Se argumenta con alguna razón, asimismo, que la visita del mandatario mexicano es un aval para el maltrato de la administración Trump contra los indocumentados mexicanos, y que la confrontación y la condena sería una postura más digna. ¿Pero no se puede abordar el mismo tema en los mejores términos?, ¿no son para eso el tratamiento fuera de agenda y el diálogo privado de los jefes de Estado? La censura y la confrontación pueden favorecer el protagonismo y la propaganda de las causas, ¿pero producen mejores resultados prácticos que la discreción y la habilidad negociadora, y que la aptitud para el convencimiento y la enmienda? Si Trump pierde las elecciones, ¿qué problema hay con mantener la cordialidad en el poco tiempo que le queda de gestión? Y si las gana, ¿no es mejor ese clima que el de la intolerancia y la discordia durante cuatro años más?
Pocas veces ha sido tan distante la naturaleza política de los mandatarios de ambas naciones, y tan indispensable su acercamiento. ¿No era conveniente aprovechar el interés específico de Trump y la buena impresión que tiene del actual mandatario de México, al que siempre ha dispensado cortesía (sí, sí: más allá de las presiones arancelarias y migratorias de la víspera de las negociaciones del tratado comercial y donde el margen de maniobra ha sido el que separa a la espada de la pared)? Lo de menos es si el estadounidense es despreciable o no (es pródigo en animadversiones a medio mundo y en granjeárselas, porque lo suyo es la ruptura y no la convergencia). Lo de más es el ambiente promovido por su disposición y la del presidente mexicano para el tratamiento de los asuntos bilaterales en un momento tan significativo. Trump es una bomba de improperios. Pero tratarlo como un vecino indeseable, en un vecindario sureño tan caótico y tan dependiente de las relaciones con su Gobierno, no parece lo más razonable.

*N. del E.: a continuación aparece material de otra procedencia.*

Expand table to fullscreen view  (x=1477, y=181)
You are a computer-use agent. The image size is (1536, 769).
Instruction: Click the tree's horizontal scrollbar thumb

Trata al otro como te trate, es la divisa del respeto mutuo. Y si es tu enemigo o no es tu amigo, y les conviene a los dos un buen acuerdo, trátense bien los dos. Pero no tiene por qué renunciarse ni a la simpatía ni a la soberanía, por distante que se sea en lo que se es y lo que se defiende. No se tiene que abdicar a las verdades, sino a los prejuicios, y mucho menos a la prudencia contra los riesgos de la sinrazón.
Más allá del comercio y las políticas migratorias, hoy día la buena vecindad es capital en términos de colaboración contra la pandemia y el ‘narco’, donde las cifras negras están al alza en ambos lados de la frontera. Y en lo que al asunto del ‘narco’ concierne, es fundamental un acuerdo donde el presidente mexicano evite el dogma nacionalista de la unilateralidad de su combate y acepte una colaboración -lícita y regulada, pero con los mejores recursos de participación estadounidense- más estrecha, enfática y eficaz contra las bandas criminales.